Every line of the entries that holds the word "Australia" is to be copied.

### Given information ###

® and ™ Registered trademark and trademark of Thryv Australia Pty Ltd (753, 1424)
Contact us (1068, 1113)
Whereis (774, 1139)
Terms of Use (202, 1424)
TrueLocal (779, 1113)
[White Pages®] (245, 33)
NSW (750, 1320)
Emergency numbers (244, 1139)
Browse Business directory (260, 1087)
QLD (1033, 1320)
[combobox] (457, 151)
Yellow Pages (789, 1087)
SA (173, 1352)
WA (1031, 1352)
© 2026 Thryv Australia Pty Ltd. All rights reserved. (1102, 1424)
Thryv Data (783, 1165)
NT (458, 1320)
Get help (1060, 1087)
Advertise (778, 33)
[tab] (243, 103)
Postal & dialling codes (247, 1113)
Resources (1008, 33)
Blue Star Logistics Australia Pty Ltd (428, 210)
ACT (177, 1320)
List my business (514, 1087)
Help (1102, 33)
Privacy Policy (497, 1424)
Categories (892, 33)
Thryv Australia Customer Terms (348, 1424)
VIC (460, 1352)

###
### Given information ###

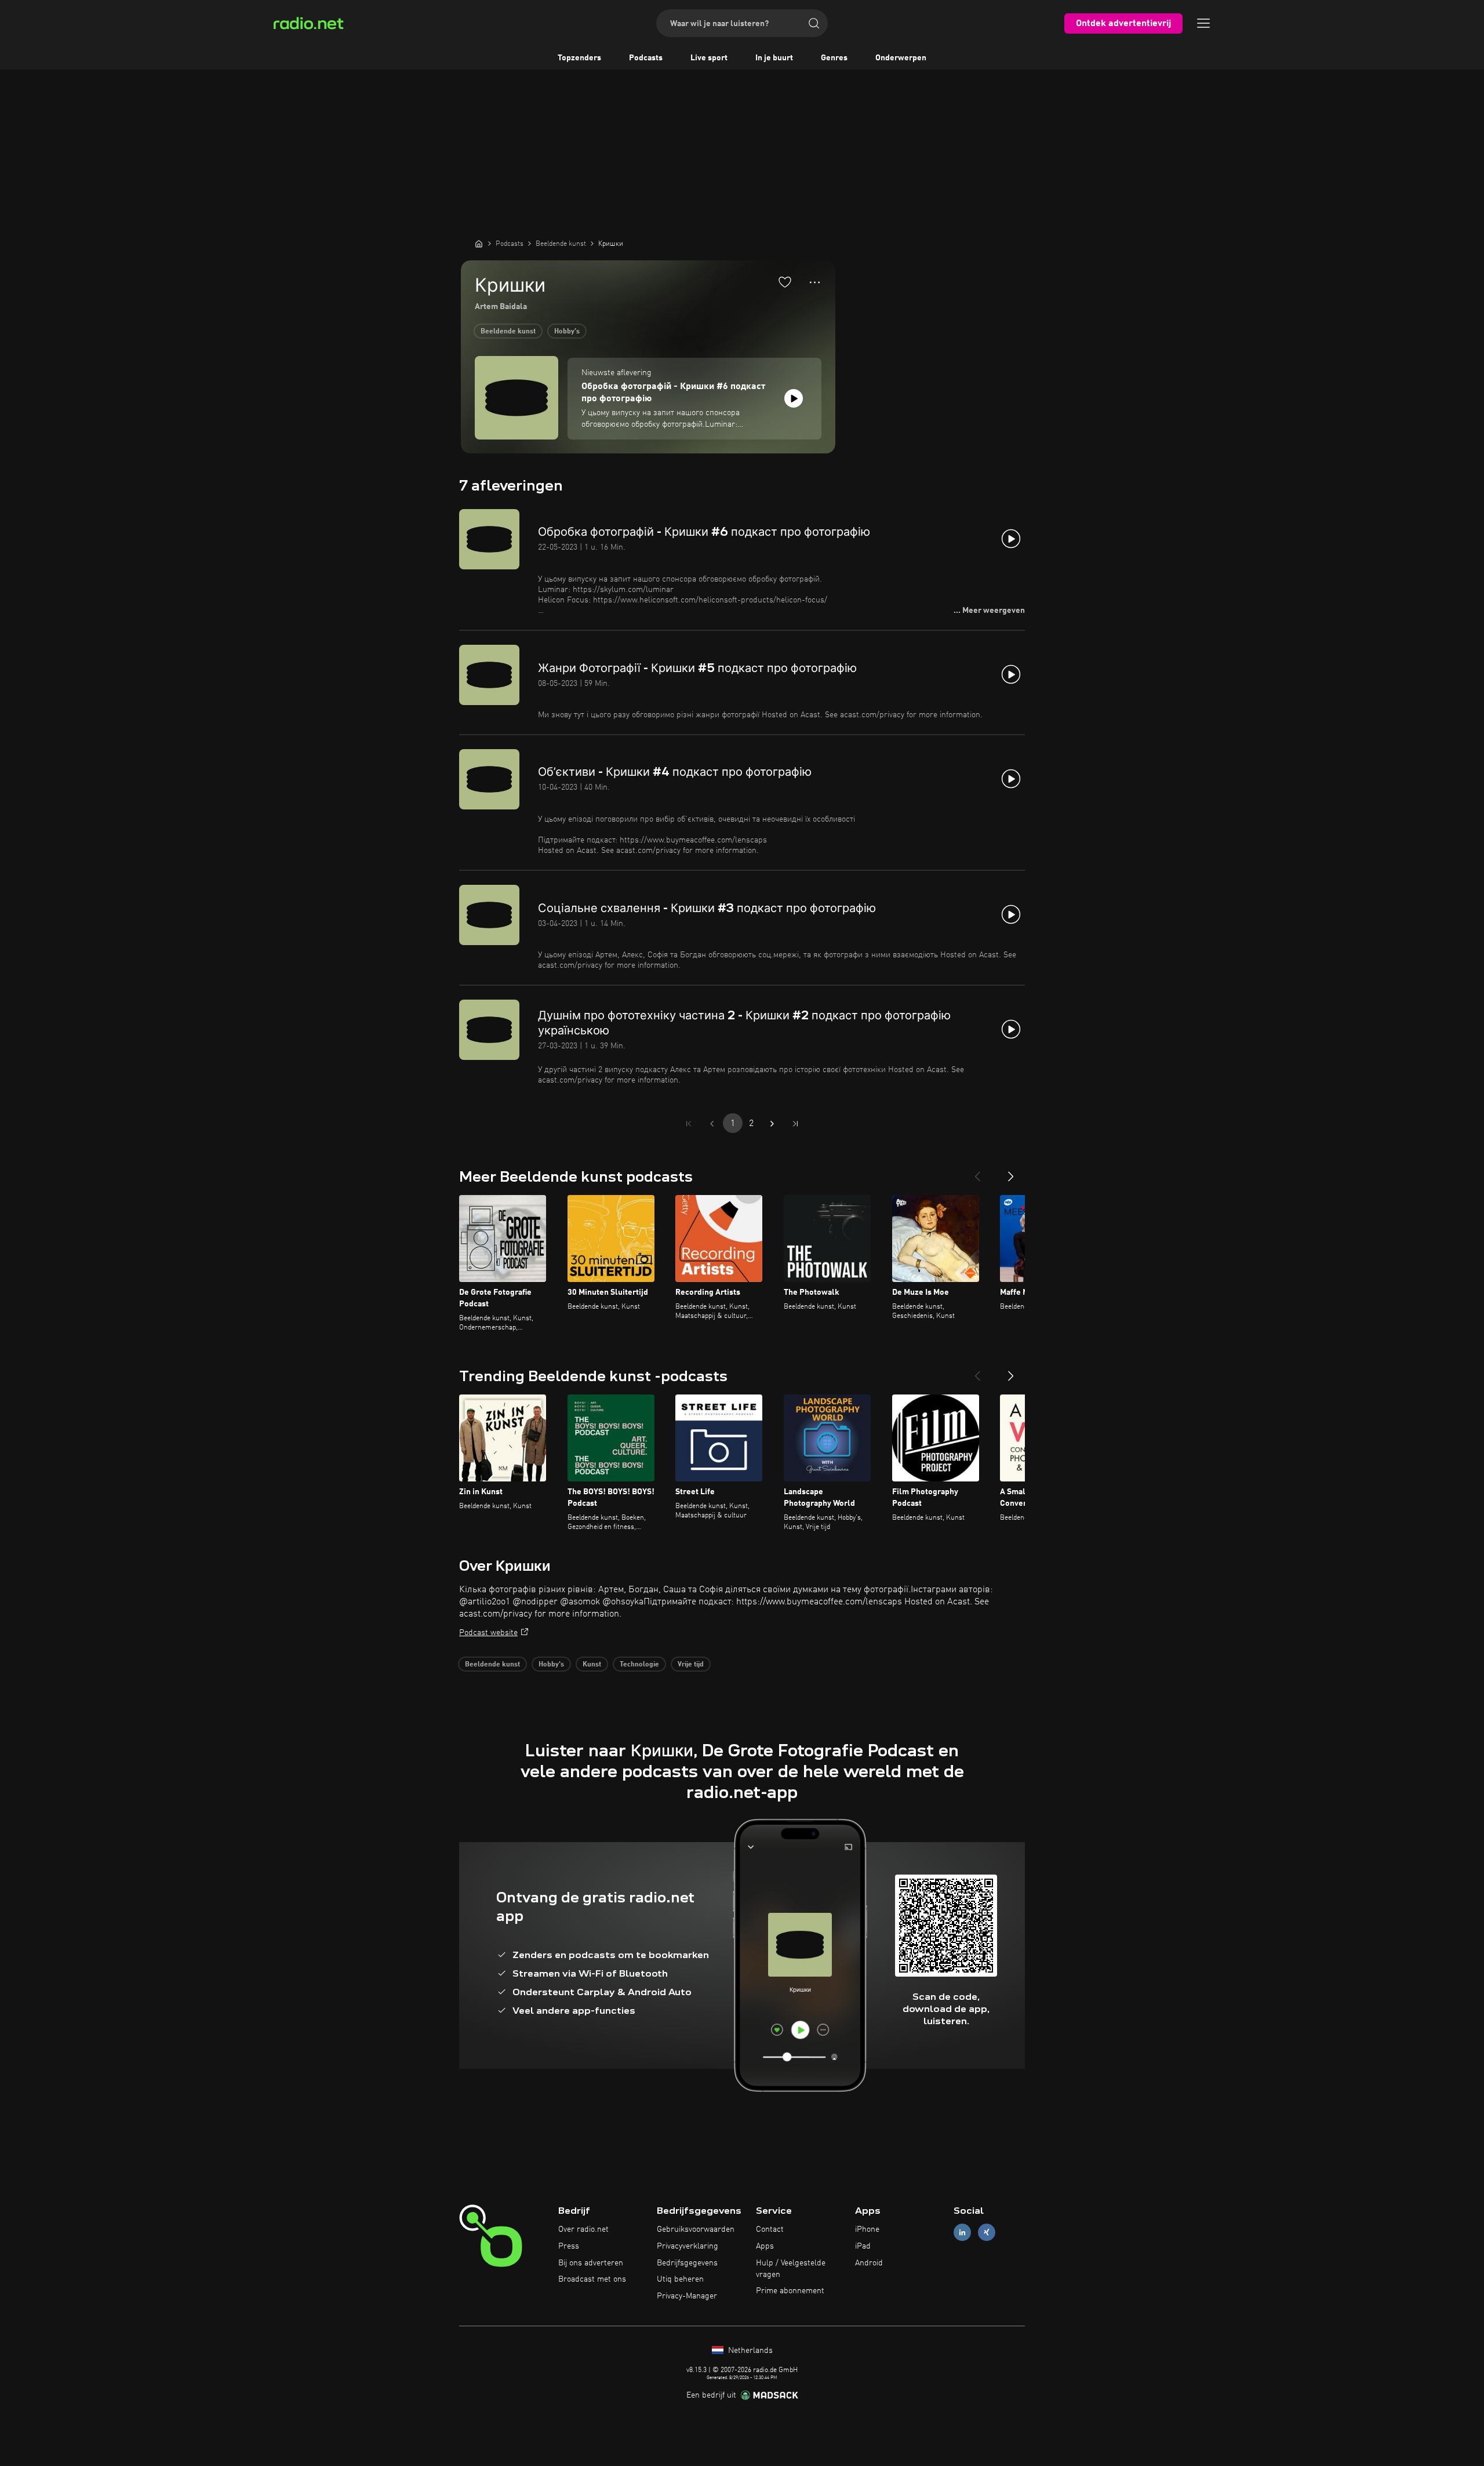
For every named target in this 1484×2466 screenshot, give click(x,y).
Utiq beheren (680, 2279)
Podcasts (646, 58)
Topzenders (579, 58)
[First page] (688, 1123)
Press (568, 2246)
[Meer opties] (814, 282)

###

**Response to this task**
® and ™ Registered trademark and trademark of Thryv Australia Pty Ltd (753, 1424)
© 2026 Thryv Australia Pty Ltd. All rights reserved. (1102, 1424)
Blue Star Logistics Australia Pty Ltd (428, 210)
Thryv Australia Customer Terms (348, 1424)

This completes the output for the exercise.